Hodgson’s point about Holland’s second goal, when Phil Jagielka was clearly fouled in the build-up, is valid. But, the handball against Danny Rose for the penalty was the right decision, with the far more concerning aspect from a Three Lions perspective being the slip by John Stones moments earlier.
Having received the ball from Danny Drinkwater on the edge of the area, the 21-year-old former Barnsley defender tried to turn away from the onrushing Vincent Janssen. Unfortunately, in doing so, Stones slipped and Janssen pounced on the ball before bringing a smart save from Fraser Forster.
England never regained their shape, and within seconds Rose had handled to give the visitors a path back into the contest.

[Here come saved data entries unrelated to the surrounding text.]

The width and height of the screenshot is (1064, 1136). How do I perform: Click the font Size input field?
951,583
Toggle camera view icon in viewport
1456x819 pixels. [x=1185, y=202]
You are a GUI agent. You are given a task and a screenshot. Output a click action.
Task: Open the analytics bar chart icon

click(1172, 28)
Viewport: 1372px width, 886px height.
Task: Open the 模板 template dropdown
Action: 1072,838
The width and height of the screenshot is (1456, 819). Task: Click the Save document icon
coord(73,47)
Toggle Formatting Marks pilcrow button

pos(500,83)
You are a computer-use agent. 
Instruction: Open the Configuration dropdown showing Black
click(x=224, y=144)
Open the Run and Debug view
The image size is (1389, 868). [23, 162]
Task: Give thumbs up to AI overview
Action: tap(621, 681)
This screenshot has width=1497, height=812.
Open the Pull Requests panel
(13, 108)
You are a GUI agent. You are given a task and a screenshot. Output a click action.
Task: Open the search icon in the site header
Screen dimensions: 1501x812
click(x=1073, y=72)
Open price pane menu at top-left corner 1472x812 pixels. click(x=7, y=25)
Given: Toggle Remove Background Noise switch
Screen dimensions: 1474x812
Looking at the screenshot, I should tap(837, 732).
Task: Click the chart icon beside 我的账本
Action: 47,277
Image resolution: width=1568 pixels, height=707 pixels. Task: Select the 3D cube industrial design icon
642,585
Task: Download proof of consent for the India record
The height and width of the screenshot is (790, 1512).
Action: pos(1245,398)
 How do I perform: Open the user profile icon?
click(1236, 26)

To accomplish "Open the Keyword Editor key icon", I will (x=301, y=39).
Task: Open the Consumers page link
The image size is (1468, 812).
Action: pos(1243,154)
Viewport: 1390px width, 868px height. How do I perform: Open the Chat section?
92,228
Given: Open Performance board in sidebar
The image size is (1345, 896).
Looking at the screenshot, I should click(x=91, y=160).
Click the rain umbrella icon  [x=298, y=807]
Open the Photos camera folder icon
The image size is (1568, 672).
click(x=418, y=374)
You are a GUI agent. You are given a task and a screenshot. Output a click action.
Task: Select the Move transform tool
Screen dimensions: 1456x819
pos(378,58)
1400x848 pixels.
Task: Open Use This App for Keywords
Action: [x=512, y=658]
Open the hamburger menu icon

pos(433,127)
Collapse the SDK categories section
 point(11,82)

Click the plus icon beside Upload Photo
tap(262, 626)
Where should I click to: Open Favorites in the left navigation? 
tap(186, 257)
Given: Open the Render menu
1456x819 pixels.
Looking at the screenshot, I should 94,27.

Asked about Stones’s slip, which followed several other mistakes by the Everton defender this season, Hodgson said: “That is what playing for England is.
“Unfortunately, John will have to come to terms with that. It is hard enough getting away from it in the Premier League.
“For me, a slip is a slip. I don’t know that I, as a football coach and as an ex-footballer, will put quite so much importance on the fact that he slipped in that moment.
“But I can’t either change your way of thinking or way of considering it or the way people outside of here consider it.
“Sometimes, people have had careers ruined by being unlucky. I would put that slip down to misfortune.
“If I analysed his 90-minute performance, I don’t think I would criticise him too heavily over the whole 90 minutes.”
Forster believes England were hard done by with the two refereeing decisions that went against them.
There was a degree of controversy about both of Holland’s goals and Forster, the Southampton goalkeeper who is now set to be second choice behind Joe Hart after Jack Butland broke his ankle in Germany said: “Nine times out of 10 you probably get the foul.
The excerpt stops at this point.